Until now, recession meant 10 percent unemployment or less. This time we hit 17%, including a million job losses per month from Nov. 08 to May 09. It's complicated by the fact that the government keeps changing how it calculates unemployment, but controlling for that, it seems clear that we are looking at much worse unemployment now than previous recessions. Depressions have been over 20%. And as public employers continue slashing deep, we could move that way.
Industrial production, exports, and stock markets, all worse than previous recessions. But not hitting levels we had in depressions -- yet. If you want a jolt, read this book.
Thursday, July 15, 2010
Epic Recession
Anybody who reads about the economy who also may happen to work for a living (or try to) ought to notice that Rasmus combines two types of observation that don't often coexist in the same paragraph, like matter and antimatter.
El primero is a critical and intelligent look at what other economists are saying, what they skip over, and how we can fill in the blanks. This includes people like Krugman, who's pretty smart, so pegging his blindspot lands Rasmus a sweet starting gate. Also sends up a red flag about Obama's half-uh-way fixes: color them doomed.
Maybe they'd work if we were in a regular recession, but "epic recession" isn't just a word for a "really bad" one. It's different in some fundamental ways. It's in fact more like the early stages of the d-word.
The recent economy is a house of cards (we noticed) and the Obama gang is just blu-tacking some of the cards together. Maybe it's some of the lower ones, but not even the bottom.

**Short problem 1**
According to the epic recession text, what level of unemployment did a recession mean until now?

**The input**

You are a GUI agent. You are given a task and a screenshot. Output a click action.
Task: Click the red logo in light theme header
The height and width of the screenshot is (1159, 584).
---
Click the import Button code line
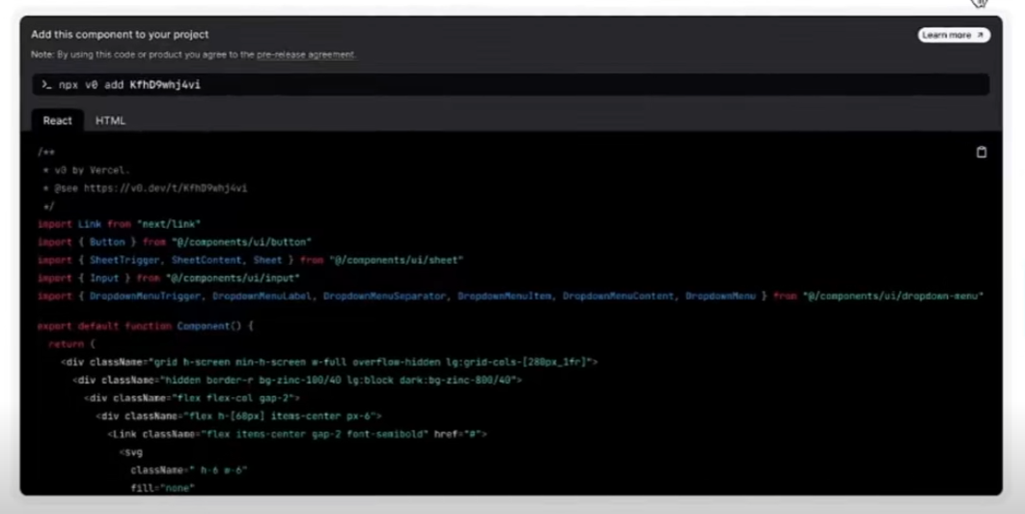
--
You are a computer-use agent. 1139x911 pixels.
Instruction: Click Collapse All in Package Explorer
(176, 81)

**Short problem 2**
Set down the part of the rows that opens with the line containing "You are a GUI" and closes with the line containing "The height and", both ends included, copying each line without any change.

**Task solution 1**
10 percent unemployment or less

**Task solution 2**
You are a GUI agent. You are given a task and a screenshot. Output a click action.
Task: Click the red logo in light theme header
The height and width of the screenshot is (1159, 584).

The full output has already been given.